== Data records ==
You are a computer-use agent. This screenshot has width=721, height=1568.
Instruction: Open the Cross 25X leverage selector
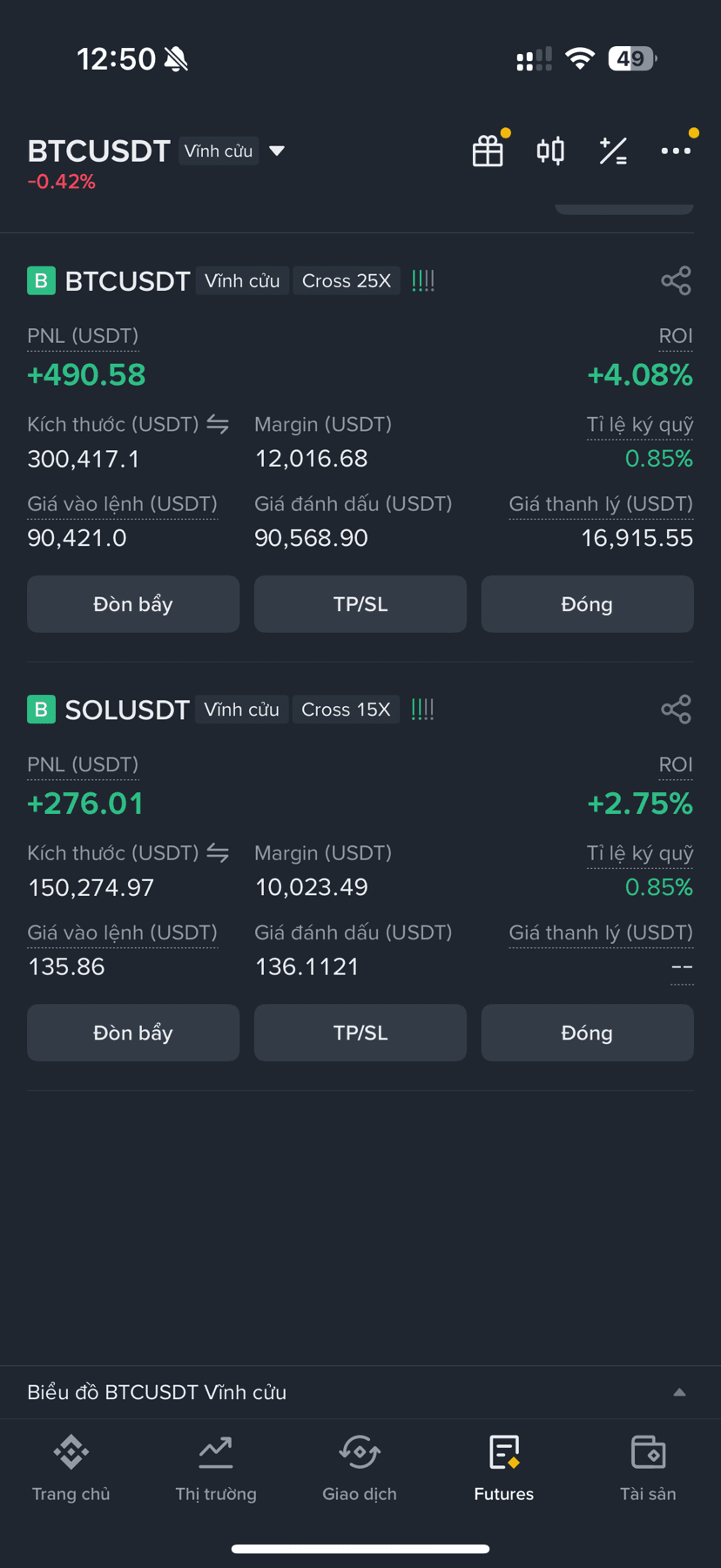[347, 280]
===
== Data records ==
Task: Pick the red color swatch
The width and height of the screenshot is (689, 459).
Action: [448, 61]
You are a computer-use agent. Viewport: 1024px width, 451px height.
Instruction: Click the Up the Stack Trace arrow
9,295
===
== Data records ==
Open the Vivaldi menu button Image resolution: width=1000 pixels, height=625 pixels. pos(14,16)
===
In the records above, which lines hold the string "computer"? Copy each one.

** Result of the exercise **
You are a computer-use agent. This screenshot has width=721, height=1568.
You are a computer-use agent. Viewport: 1024px width, 451px height.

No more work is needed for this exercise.